学生さんいわく、フランス語の時制というのはとらえがたいのだそうです。

たとえば英語の時制なら、だれもが頭の中に以下のような図式を思い描くことができます。


フランス語の時制ではどうもこのような論理が見えにくい。

それでは上の図式をこんなふうにフランス語に置き換えてみたらどうでしょうか。


「複合過去=現在完了」、「単純過去=過去」 と、とりあえずは理解してしまいます。楕円で囲んだ部分はいったん忘れましょう。

ただ、歴史的な変遷から、フランス語の複合過去は「完了」と「過去」 を兼ねるようになっている

Ils ont déjà mangé. 《完了》
They have already eaten.
Hier, je suis allé au cinéma. 《過去》
Yesterday I went to the cinema.
つまり日常的なフランス語では、単純過去は複合過去に置き換えられたということができます。

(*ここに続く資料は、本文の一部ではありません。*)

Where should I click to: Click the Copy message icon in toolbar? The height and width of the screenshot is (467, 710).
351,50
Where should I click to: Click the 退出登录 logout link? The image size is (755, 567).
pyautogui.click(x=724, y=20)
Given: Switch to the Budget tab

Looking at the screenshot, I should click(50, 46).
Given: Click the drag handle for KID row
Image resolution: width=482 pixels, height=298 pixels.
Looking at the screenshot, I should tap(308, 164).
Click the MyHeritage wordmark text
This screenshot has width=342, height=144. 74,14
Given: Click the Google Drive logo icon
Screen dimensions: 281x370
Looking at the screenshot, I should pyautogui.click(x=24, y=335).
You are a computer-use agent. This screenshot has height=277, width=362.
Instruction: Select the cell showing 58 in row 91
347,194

同様な現象は、じつは日本語にも見られます。日本語の「た」もやはり、本来完了を表していたもの(「たり」)が過去をも表すようになった例にあたります。 その結果、それまで過去を表していた助動詞「き」、「けり」が消滅しました。「完了相の標識が過去時制へと推移する現象は世界の言語でしばしば見られる」現象だそうです。(参考

前過去はどうでしょうか。「前過去=過去完了」でいいのか。

そういう場合もあります。
Quand nous l'eûmes fini, nous mangeâmes.
When we had finished it, we ate.
ただ、フランス語が「単純過去/前過去」としてもうけている識別を、英語では行わないこともあります。
Dès qu'elle fut arrivée, le téléphone sonna.
As soon as she arrived, the phone rang.
前過去は主節の動作の直前に完了した動作を示す時制ですが、この場合「dès que/as soon as」によって「直前」のニュアンスはすでに十分に言い表されているので、あえてこれを用いる必要はない。英語はそのような冗長さを避けている。

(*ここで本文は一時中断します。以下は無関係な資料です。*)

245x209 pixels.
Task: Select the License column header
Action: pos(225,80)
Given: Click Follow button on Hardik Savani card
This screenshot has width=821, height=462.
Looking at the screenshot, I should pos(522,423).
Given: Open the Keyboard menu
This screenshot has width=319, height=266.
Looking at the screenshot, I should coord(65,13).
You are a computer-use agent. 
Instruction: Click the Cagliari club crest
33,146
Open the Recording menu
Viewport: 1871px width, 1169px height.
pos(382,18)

日常的なフランス語でも同様です。日常的なフランス語では単純過去が用いられないので、それに対応する複合時制である前過去も用いられません。上の例を口語フランス語に翻訳するとこうなります。
Dès qu'elle est arrivée, le téléphone a sonné.
理論的にはここは重複合過去("a été arrivée")を用いるべきところですが、複合過去で代用しても問題は生じないわけです。重複合過去は、実際にはほとんど用いられません。(ただ、地域差があるようで、カナダ、スイス、南仏ではめずらしくないようです。)

つまり複合過去は、単純過去だけでなく前過去をも置き換えうるということになります。

ちなみに前過去を用いた最初の例文の方は、口語では、
Après l'avoir fini, nous avons mangé.
と言い換えられます。

「単純過去/前過去」 の対は日常フランス語からは消え去りつつあり、複合過去がその領域を覆っている。すくなくとも形の上では、「過去」は「完了」のなかに吸収された……。しかし、そのことによって時制としての過去が消滅したわけではありません。形は同じでも、「完了」と「過去」の区別は依然としてあります。

以前ブログに書いたように、「過去」として用いられた複合過去に「完了」のニュアンスがつねに読み取れると考えるのは、必ずしも正しくありません。フランスでは報道文の中でも単純過去が複合過去に置き換えられましたが、そのことはフランス人の「過去」概念の根本的変化を反映しているのでしょうか。私はそうは思いません(「『書き言葉』って言われても」)。